Doğu ve Batı tanımlaması yapılırken bu iki kavramın bölgesel tanımlamalardan tamamen sıyrılarak kullanıldığını vurgulamak gerekmektedir. Batı veya Doğu kelimeleri bir coğrafya veya yön değil temsil ettiği değerler açısından kullanılmaktadır. Ancak özüne inildiğinde, Garp olarak tanımlanan şeye bazen Doğu’da da rastlanabileceği gibi tam tersi de mümkündür. Dahası, Doğu ve Batı’nın yerini geleneksel ile modern veya köylü ile şehirli kavramları yerleştirilerek “ötekileştirme”nin özünde yer alan mentalite daha iyi anlaşılabilir.
Daha çok Asya ve Çin üzerinden oksidentalizmi inceleyen Diana Lary, hem oksidentalizmin hem de oryantalizmin yaratıcı düşünceye ve karşılıklı etkileşime imkan tanımayan; insanları kutuplaştıran ve olumsuz etkileyen popülist söylemlerden ibaret olduğunu söylemekte; Batı’nın Doğu hakkında ürettiği bilgilerin de Doğu’nun Batı hakkında ürettiği bilgilerin de aynı derece ön yargılı olduğunu; bu itibarla hem oksidentalizmin hem de şarkiyatçılığın sonunun geldiğini savunmaktadır.
Kendini “öteki”ne atfettiği olumsuz yargılar üzerinden var ederek ortaya çıkan, toplumları farklılaştırarak ve kutuplaştırarak gelişen söylemlerin meyvesinin önyargılardan beslenen çatışmalar olacağı apaçık ortadadır. Bu nedenle garbiyatçı ve şarkiyatçı söylemlerin, yeni fikirlerin filizlenmesi, uzlaşının yerine düşmanlıkların ve korkuların yer alacağı bir düzen yaratacağı muhakkaktır. Farkı kültür ve geleneklerin araştırılmasındaki amaç, kendi kimliğini oluşturmak için “öteki” kavramını kuvvetlendirmek ve aradaki uçurumu açmak yerine farklılıklara ilişkin farkındalık kazandırıp kültürel zenginliğin sağlanması olmalıdır. Aksi takdirde önyargıların artması ve insanların birbirlerine karşı bilerek veya bilmeyerek düşmanca bir tutum içerisine girmesi, toplumsal çatışma başta olmak üzere pek çok sorunsalı beraberinde getirecektir.
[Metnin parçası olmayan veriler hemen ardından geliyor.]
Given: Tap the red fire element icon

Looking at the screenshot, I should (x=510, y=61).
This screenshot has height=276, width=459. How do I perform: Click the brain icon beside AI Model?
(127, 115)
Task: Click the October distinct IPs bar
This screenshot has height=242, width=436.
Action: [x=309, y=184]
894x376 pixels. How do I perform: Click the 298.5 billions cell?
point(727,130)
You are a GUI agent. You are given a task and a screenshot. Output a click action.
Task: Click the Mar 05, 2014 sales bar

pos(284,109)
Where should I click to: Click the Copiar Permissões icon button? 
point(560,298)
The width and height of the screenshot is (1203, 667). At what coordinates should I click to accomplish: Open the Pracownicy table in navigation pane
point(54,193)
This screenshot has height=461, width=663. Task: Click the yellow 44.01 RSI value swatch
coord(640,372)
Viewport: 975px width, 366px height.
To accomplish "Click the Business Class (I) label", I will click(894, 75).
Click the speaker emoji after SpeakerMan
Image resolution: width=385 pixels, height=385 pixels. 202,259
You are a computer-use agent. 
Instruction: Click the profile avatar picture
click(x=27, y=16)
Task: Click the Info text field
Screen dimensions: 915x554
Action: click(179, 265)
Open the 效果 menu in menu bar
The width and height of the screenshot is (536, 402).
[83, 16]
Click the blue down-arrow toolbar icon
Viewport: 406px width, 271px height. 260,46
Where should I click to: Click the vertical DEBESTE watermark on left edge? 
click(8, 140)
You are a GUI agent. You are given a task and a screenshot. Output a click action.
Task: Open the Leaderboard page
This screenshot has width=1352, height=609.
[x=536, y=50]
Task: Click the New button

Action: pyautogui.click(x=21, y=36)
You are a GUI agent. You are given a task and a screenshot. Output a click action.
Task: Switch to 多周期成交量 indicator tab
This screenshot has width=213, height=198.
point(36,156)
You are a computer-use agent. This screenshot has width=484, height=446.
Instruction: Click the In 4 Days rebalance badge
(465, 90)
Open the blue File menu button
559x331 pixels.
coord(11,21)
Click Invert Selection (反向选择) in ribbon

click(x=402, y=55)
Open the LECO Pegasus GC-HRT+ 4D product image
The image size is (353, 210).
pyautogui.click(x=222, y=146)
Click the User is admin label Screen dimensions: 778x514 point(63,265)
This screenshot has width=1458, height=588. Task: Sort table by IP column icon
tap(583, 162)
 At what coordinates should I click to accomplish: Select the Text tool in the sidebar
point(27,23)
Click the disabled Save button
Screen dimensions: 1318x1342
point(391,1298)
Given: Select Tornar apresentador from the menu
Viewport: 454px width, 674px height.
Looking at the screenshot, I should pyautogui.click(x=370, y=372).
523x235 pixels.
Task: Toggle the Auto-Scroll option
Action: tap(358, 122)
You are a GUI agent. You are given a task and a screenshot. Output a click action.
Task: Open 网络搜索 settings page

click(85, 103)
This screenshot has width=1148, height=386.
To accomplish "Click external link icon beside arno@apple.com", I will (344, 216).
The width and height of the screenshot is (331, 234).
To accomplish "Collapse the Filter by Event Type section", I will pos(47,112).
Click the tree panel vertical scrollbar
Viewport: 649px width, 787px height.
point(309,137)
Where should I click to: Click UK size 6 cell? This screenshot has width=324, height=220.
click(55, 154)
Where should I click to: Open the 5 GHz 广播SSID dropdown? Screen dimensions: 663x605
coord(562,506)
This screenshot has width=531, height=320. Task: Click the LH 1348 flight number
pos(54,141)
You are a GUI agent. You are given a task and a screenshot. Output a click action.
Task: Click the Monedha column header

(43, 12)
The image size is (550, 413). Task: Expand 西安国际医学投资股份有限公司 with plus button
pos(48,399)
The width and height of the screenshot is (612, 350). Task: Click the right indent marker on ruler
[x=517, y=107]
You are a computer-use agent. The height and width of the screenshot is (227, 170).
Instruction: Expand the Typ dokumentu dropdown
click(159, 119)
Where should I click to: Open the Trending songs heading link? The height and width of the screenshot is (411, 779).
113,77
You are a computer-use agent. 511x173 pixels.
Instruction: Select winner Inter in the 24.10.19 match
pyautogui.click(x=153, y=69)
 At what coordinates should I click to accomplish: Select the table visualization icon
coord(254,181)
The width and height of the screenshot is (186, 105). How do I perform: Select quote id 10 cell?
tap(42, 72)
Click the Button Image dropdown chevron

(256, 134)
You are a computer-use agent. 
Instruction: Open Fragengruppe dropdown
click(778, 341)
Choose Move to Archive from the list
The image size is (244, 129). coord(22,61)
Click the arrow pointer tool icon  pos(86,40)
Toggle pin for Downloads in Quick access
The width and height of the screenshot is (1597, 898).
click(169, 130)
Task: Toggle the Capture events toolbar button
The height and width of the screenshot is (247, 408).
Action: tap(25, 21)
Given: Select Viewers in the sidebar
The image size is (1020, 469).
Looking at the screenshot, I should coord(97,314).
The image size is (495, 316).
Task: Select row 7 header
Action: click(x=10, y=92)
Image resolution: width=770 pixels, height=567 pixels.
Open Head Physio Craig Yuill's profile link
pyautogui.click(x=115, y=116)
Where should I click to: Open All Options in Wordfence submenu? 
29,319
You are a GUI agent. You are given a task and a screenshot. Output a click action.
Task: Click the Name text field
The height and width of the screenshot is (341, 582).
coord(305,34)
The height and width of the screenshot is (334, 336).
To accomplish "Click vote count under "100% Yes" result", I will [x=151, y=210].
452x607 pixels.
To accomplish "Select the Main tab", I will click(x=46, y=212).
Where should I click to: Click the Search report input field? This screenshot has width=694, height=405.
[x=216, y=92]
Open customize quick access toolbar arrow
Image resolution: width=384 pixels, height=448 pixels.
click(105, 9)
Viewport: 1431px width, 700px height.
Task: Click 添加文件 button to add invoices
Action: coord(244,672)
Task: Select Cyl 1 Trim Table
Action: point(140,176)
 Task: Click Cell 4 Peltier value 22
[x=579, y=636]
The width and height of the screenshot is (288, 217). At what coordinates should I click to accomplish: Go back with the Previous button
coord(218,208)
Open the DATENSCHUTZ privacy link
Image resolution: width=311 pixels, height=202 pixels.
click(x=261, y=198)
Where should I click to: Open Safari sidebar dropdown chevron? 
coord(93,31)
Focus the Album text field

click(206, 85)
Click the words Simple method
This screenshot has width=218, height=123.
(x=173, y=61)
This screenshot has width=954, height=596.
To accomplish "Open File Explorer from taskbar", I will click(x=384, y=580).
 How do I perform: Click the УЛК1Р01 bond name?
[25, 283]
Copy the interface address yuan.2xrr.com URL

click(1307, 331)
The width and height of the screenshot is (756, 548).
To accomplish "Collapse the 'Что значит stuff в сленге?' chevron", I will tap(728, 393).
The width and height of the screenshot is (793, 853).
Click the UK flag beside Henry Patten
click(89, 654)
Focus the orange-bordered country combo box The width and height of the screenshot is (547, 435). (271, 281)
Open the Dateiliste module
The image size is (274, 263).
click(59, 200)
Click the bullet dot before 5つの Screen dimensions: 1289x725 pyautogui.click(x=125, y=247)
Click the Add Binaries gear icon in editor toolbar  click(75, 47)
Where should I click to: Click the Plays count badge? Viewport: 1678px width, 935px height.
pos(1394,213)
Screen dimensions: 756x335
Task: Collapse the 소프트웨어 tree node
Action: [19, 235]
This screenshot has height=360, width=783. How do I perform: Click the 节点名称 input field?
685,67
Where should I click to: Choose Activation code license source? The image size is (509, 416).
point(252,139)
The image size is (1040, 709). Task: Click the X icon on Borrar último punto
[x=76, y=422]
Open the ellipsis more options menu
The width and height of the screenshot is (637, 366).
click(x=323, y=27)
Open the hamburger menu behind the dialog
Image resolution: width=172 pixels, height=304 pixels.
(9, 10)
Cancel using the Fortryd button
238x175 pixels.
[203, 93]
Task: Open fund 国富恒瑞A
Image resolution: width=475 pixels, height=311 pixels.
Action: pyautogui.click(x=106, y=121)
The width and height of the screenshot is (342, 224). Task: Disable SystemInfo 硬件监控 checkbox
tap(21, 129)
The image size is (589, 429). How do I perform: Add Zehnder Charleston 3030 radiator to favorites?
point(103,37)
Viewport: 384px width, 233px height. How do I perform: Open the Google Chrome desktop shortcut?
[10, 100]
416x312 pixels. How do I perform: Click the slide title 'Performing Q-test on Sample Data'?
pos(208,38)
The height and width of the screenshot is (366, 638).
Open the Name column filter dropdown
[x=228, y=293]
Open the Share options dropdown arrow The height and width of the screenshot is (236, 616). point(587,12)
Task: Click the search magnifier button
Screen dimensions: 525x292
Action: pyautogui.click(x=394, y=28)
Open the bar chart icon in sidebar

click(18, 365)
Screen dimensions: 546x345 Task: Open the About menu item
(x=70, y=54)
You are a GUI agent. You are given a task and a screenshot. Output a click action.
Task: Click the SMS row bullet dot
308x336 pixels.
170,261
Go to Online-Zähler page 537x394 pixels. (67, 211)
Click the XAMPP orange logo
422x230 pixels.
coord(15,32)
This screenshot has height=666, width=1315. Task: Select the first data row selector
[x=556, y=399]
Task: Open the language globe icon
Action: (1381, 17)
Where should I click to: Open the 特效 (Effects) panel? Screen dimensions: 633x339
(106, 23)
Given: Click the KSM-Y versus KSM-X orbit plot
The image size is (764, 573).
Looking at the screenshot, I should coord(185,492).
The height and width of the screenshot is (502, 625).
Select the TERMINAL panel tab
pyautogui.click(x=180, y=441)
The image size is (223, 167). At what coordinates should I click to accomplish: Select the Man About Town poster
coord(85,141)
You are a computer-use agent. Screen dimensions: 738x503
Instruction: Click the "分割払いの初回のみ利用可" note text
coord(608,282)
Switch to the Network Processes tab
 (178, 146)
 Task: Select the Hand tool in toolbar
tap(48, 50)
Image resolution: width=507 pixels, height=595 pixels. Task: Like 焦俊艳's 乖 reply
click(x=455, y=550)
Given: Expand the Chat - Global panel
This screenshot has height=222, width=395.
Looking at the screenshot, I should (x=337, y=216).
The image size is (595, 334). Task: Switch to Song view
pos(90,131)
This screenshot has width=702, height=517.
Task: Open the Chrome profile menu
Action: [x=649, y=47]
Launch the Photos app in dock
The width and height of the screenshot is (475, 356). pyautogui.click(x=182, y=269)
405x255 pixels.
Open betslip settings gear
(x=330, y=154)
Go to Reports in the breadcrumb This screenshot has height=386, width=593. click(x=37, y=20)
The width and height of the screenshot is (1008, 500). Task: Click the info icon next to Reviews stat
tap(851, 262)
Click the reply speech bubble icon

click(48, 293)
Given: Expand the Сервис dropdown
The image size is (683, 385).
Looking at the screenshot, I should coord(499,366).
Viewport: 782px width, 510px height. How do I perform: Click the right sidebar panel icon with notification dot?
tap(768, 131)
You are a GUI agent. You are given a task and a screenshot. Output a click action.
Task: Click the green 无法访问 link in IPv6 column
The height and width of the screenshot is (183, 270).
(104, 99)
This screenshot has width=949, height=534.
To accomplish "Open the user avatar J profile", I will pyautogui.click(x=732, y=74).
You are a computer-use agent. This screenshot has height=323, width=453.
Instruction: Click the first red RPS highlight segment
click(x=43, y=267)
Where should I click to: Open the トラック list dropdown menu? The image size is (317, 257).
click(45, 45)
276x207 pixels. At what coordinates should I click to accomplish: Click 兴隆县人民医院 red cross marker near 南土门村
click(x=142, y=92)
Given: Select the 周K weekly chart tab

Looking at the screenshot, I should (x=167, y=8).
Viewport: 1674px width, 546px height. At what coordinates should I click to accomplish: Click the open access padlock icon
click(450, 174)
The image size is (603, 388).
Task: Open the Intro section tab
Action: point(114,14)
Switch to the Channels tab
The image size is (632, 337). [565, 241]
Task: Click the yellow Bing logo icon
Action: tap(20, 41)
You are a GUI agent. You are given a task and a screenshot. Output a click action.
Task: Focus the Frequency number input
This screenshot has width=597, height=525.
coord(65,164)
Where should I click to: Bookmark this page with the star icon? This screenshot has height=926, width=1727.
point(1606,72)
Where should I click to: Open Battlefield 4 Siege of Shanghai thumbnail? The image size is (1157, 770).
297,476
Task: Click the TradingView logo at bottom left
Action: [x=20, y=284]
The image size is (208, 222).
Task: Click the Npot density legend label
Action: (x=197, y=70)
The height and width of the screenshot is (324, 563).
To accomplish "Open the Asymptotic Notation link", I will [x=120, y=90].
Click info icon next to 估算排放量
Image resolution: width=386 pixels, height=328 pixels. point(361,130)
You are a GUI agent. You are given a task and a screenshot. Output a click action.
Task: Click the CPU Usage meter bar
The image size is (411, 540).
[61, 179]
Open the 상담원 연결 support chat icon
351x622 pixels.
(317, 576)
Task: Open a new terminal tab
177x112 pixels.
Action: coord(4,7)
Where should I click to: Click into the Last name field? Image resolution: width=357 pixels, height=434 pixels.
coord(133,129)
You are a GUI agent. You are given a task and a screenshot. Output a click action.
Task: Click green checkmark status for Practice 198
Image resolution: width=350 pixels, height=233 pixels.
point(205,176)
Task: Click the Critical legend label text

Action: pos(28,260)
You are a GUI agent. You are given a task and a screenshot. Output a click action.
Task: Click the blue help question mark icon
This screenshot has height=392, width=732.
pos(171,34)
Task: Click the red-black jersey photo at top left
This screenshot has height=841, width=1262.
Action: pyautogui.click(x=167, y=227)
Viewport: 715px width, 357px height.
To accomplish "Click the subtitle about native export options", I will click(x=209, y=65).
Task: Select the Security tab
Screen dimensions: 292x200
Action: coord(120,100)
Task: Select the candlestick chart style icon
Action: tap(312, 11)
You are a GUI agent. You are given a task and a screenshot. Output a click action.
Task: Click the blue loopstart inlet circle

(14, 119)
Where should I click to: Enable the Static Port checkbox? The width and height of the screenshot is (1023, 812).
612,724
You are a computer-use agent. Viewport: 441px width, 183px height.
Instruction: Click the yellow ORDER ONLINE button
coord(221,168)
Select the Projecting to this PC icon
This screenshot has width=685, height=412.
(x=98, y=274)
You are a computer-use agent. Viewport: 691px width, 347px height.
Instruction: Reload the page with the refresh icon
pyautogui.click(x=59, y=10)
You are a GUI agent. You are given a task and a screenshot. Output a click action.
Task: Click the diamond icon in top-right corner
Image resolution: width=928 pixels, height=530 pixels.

İnsanların sonradan edindiği ve değişmesi mümkün olan yargılar üzerinden girişilecek karşılıklı ötekileştirmeler birbiri üzerine hegemonya kurma gayretlerini beraberinde getirecektir. Böylece üstünlük yanılsamaları yerini, üstünlük yarıştırma ve çatışmalara bırakacaktır. Nitekim bu tür çatışmalar farklı şekillerde bilinçaltına sürülen veya deneyimlenerek öğrenilen “öteki” hakkındaki nefretin, kıskançlığın ve küskünlüğün yansımasıdır.
Amacım oksidentalizm ve oryantalizme ilişkin burgerizasyon geliştirmek değil, bu akımların sorunlara çözüm getirmekten ziyade sorunları kronikleştirdiğine dikkat çekmektir. Oksidentalizm ve oryantalizm hakkında söylenen pek çok değerlendirme doğru olmakla birlikte, elde edilen tespitlerin/çıkarımların pedantik biçimde sunulmasından ziyade yarattığı kutuplaştırmaya çözüm arayışına girilmesi gerekmektedir.
İnsanların “öteki”ni yaftalayarak kendini meşrulaştırmasının topluma kazandıracağı tek şey, ileride çatışmalara yol açacak olan düşmanlıklardır. Oryantalizmin uzun geçmişine bakıldığında oksidentalizmin buna bir tepki olarak ortaya çıktığı muhakkaktır. Ancak küreselleşen ve doğu-batı ayrımının günden güne yok olduğu dünyada “öteki” üzerinden oluşturulan yargıların artırılmasının yeni fraksiyonlar ve yeni ötekileştirme araçları ortaya çıkarması kuvvetle muhtemeldir.
** Bu yazının hazırlanmasında Ian Buruma, ve Avishai Margalit’in “Garbiyatçılık” kitabı (Çeviren: Güven Turan; Yapı Kredi Yayınları, İstanbul, 2004) ve Alkım Saygın’ın “20. Yüzyıl Türk Düşüncesinde Garbiyatçılık (Oksidentalizm) Üzerine Bir İnceleme” tezinden (Gazi Üniversitesi Sosyal Bilimler Enstitüsü, Felsefe Bilim Dalı, Doktora Tezi, 2015) yararlanılmıştır.